Inspirational gardeners: Vita Sackville-West

Vita Sackville-West has many claims to fame. She was an accomplished writer and poet, circulated amongst the Bloomsbury Group attributed with modernising British social attitudes during the inter war years, and she was Virginia Woolf’s lover. She married Harold Nicolson a diplomat and journalist in 1913. It was with her husband that she bought Sissinghurst Castle in 1930. The Elizabethan manor in Kent had once been the ancestral seat of Vita’s family.

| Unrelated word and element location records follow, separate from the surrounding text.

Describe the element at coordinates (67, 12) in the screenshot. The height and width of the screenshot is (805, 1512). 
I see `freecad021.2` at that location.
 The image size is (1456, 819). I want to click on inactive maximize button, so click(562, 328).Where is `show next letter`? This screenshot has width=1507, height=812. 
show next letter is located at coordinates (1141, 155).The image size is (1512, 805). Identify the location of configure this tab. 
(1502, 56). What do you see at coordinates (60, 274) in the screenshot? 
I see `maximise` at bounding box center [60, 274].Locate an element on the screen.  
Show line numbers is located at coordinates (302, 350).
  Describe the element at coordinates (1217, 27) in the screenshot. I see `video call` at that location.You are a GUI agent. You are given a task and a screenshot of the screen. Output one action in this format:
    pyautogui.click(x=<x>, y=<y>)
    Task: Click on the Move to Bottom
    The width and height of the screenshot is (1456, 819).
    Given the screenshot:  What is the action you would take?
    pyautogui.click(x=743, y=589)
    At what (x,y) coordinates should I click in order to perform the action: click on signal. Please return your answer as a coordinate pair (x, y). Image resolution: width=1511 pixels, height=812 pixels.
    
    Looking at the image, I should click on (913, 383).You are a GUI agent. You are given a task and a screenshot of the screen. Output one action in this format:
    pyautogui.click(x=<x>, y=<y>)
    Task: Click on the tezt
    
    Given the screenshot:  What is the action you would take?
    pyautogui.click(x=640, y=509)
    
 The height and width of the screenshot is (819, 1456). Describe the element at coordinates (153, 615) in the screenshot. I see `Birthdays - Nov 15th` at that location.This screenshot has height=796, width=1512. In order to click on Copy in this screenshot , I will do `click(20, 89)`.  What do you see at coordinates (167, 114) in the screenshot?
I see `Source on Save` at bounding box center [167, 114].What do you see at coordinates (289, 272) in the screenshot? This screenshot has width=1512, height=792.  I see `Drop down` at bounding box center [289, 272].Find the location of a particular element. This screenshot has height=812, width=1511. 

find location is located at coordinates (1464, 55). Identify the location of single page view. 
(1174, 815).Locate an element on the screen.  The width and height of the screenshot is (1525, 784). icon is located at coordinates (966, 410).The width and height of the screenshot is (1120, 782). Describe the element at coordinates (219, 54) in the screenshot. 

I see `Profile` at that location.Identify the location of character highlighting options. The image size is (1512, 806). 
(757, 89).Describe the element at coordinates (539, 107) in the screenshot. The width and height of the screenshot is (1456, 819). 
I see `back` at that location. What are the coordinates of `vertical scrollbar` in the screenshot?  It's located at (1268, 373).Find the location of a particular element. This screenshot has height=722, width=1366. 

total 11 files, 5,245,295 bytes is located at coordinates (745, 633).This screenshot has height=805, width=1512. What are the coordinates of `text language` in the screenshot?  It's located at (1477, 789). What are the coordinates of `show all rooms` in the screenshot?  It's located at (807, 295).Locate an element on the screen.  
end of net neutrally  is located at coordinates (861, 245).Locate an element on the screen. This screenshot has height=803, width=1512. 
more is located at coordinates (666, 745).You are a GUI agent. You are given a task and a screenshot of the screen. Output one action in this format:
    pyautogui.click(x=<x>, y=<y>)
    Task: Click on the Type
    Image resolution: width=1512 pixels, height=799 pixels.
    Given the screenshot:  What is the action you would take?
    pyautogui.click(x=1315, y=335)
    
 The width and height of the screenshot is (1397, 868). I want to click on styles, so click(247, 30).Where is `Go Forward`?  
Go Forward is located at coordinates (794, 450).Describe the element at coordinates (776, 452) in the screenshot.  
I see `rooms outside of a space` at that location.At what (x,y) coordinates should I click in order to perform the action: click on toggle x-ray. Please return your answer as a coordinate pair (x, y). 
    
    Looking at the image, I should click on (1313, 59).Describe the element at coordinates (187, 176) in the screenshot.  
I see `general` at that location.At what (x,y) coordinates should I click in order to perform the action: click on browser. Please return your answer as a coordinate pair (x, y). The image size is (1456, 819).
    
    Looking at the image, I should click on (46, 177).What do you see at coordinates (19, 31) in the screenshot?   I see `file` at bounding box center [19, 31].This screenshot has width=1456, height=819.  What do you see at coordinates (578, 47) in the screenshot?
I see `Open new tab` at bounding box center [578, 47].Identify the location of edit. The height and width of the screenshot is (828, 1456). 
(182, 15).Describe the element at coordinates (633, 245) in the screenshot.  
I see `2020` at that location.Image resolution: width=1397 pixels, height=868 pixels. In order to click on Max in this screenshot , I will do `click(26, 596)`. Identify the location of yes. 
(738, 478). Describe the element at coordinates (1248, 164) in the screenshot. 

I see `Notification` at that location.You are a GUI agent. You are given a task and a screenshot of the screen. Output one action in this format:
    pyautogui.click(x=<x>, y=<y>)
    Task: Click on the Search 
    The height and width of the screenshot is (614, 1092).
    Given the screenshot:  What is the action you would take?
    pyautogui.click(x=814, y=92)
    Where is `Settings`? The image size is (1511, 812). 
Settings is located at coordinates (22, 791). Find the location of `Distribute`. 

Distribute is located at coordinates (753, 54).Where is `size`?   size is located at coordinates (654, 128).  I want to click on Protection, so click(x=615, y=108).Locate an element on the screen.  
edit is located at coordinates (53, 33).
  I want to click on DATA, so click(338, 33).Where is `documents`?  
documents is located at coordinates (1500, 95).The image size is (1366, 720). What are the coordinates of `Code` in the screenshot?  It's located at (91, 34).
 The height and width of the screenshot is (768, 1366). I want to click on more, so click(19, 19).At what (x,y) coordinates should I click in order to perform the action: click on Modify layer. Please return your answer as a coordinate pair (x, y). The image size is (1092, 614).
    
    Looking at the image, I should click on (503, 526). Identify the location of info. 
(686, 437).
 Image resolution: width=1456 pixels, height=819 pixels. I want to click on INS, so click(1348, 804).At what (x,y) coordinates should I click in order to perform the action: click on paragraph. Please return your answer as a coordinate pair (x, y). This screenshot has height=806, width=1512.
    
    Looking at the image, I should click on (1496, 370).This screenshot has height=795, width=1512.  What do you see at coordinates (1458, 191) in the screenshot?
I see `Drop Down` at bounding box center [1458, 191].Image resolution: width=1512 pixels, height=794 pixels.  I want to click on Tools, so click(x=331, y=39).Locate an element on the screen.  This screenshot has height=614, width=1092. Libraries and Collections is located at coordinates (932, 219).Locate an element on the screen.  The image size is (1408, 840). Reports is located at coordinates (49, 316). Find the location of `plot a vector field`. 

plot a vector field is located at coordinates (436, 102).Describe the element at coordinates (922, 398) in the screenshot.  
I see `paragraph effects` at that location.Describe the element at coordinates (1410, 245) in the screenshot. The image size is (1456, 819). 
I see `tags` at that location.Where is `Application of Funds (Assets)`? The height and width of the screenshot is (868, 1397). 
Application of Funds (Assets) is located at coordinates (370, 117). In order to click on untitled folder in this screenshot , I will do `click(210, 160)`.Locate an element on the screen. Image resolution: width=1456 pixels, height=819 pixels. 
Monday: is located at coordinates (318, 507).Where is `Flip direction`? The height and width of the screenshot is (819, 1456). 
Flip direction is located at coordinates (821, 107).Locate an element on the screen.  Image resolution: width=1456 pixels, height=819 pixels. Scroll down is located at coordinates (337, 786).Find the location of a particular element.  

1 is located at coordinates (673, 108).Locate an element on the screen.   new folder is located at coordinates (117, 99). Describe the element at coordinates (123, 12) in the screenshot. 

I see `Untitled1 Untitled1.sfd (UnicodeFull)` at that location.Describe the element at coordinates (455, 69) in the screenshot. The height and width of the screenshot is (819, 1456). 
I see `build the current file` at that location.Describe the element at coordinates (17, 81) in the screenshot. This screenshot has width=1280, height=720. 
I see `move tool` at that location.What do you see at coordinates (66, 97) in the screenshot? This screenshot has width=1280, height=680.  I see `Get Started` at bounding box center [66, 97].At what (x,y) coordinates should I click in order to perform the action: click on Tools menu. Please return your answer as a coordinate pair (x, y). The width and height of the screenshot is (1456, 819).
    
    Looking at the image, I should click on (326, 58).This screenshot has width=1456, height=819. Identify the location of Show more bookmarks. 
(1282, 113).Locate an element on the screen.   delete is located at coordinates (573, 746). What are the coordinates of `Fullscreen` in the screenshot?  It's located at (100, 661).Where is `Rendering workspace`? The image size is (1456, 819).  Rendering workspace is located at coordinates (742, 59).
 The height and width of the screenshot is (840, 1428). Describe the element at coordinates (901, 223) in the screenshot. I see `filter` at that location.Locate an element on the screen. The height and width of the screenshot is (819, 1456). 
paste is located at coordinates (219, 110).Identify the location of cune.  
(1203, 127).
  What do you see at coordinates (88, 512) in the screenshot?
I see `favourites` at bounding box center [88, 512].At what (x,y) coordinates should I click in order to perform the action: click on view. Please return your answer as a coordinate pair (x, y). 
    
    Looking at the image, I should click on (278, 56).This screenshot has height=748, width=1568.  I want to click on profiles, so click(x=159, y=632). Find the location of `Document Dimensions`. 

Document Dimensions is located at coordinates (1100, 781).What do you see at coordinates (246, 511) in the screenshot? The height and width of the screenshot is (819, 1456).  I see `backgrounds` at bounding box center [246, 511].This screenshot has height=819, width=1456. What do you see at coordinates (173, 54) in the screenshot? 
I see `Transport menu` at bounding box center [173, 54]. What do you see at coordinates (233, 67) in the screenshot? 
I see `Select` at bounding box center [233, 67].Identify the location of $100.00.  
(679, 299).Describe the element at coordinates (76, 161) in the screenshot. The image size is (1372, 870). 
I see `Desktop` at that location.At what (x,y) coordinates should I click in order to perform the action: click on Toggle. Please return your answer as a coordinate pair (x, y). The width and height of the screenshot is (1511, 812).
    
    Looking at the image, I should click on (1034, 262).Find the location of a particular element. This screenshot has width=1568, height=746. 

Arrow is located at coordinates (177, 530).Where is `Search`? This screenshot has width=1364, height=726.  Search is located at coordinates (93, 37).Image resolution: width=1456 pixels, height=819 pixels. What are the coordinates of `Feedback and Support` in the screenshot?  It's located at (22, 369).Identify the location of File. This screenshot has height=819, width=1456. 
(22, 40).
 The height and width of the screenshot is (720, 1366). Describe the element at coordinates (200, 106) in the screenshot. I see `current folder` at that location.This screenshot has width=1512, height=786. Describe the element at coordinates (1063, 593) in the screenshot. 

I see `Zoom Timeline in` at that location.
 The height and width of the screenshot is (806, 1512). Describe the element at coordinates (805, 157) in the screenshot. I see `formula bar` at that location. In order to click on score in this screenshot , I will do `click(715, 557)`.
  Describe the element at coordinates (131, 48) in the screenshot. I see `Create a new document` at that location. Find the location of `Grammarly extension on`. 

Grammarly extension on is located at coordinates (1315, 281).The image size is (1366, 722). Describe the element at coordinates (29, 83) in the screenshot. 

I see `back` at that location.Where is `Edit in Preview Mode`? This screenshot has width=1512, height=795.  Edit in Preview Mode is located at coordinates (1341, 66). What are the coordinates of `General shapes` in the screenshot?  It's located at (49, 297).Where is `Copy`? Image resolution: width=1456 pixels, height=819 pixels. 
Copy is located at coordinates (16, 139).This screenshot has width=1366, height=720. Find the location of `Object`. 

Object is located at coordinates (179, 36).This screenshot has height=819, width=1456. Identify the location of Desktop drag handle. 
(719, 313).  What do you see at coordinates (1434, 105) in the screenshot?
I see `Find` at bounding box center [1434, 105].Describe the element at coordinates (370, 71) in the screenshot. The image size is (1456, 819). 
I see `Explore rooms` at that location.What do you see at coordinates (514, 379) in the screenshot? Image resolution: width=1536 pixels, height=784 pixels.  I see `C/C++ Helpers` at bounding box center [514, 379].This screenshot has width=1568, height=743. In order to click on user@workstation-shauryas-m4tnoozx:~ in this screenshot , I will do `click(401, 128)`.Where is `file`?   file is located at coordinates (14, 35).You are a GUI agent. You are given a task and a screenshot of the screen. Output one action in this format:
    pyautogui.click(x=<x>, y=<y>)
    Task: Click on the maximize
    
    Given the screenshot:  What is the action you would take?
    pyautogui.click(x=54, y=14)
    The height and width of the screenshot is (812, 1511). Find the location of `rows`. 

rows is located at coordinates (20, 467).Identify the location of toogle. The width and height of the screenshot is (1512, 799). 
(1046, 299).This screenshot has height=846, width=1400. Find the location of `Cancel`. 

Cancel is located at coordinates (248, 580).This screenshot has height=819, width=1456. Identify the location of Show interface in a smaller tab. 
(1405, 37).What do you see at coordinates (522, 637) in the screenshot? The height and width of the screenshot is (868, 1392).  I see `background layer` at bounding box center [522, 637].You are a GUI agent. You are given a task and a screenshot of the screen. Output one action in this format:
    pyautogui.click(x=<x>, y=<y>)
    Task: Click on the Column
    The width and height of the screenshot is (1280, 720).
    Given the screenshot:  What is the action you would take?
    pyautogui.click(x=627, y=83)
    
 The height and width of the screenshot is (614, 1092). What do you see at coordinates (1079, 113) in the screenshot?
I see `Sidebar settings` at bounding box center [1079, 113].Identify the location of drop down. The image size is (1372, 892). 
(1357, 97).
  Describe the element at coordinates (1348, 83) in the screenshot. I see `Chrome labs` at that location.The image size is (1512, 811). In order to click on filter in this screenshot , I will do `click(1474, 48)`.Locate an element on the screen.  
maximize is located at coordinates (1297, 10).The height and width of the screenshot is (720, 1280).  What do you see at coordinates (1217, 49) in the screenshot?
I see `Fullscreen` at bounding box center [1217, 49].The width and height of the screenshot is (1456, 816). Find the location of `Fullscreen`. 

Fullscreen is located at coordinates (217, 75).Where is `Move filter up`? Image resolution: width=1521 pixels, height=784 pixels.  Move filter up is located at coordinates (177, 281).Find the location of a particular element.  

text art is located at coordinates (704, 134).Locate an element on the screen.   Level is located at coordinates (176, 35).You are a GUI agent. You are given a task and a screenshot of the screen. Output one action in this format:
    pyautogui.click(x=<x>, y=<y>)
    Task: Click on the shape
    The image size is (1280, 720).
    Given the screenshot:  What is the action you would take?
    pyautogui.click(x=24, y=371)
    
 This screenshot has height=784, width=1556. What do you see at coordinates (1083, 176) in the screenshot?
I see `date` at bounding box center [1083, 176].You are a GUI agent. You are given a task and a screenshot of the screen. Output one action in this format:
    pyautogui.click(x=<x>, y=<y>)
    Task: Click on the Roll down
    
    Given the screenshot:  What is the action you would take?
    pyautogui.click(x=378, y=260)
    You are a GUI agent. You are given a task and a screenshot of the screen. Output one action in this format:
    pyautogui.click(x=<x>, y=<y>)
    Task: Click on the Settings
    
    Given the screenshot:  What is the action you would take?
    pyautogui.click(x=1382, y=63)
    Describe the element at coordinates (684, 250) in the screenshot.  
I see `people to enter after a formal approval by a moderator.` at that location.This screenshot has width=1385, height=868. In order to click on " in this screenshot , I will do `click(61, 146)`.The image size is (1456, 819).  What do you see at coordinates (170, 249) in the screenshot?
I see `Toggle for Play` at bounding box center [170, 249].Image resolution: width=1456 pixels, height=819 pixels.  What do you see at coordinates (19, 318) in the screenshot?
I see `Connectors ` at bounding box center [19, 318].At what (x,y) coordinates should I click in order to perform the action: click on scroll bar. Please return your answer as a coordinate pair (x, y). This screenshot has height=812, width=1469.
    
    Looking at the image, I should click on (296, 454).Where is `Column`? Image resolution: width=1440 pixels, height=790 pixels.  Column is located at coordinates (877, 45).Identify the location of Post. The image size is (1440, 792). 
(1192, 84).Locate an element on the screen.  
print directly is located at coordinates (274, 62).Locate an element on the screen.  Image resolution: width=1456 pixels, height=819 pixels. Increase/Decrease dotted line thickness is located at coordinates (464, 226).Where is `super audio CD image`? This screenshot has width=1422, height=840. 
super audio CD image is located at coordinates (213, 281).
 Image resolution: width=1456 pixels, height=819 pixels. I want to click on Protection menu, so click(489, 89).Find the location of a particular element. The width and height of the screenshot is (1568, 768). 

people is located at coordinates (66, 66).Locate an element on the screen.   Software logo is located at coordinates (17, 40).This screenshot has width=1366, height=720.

Harold and Vita combined interests and passions to develop the gardens together. Harold was interested in the formal structure of the garden, and had an important influence on the layout of the beds, which attempted regularity and intimacy. Vita was interested in a profusion of romantic flowers and colours providing contrasting informal planting. It was all about using as many plants as possible to create lavish impact. The innovation they brought about was the concept of “rooms” or “squares” dividing the garden up into smaller enclosures, each with its own character, whilst maintaining interesting views and vistas through the garden as a whole. This produced the Rose Garden, White Garden, Nuttery and Orchard Garden. Vita’s enduring legacy is her radical approach to colour, exemplified in the White Garden, where she landed on the concept of single colour planting schemes. Today, this is one of the most popular gardens in the National Trust estate attracting around 200,000 visitors a year.

Vita’s enthusiasm for gardening together with her practical and experimental approach made her very popular with the gardening public. She had three firm gardening principles: The first was ruthlessness – if it looks wrong or feels wrong then change it! Second was not to be too tidy in a garden, let self-seeded plants grow where they naturally fall, wild flowers mixing with cultivated plants in a garden was a bonus not a disaster. Thirdly, have an architectural plan, a colour plan and a seasonal plan. Vita passed on her ideas and enthusiasm through her writing in a weekly article on gardening for the Observer, which she continued to do for fourteen years up until a year before she died in 1962.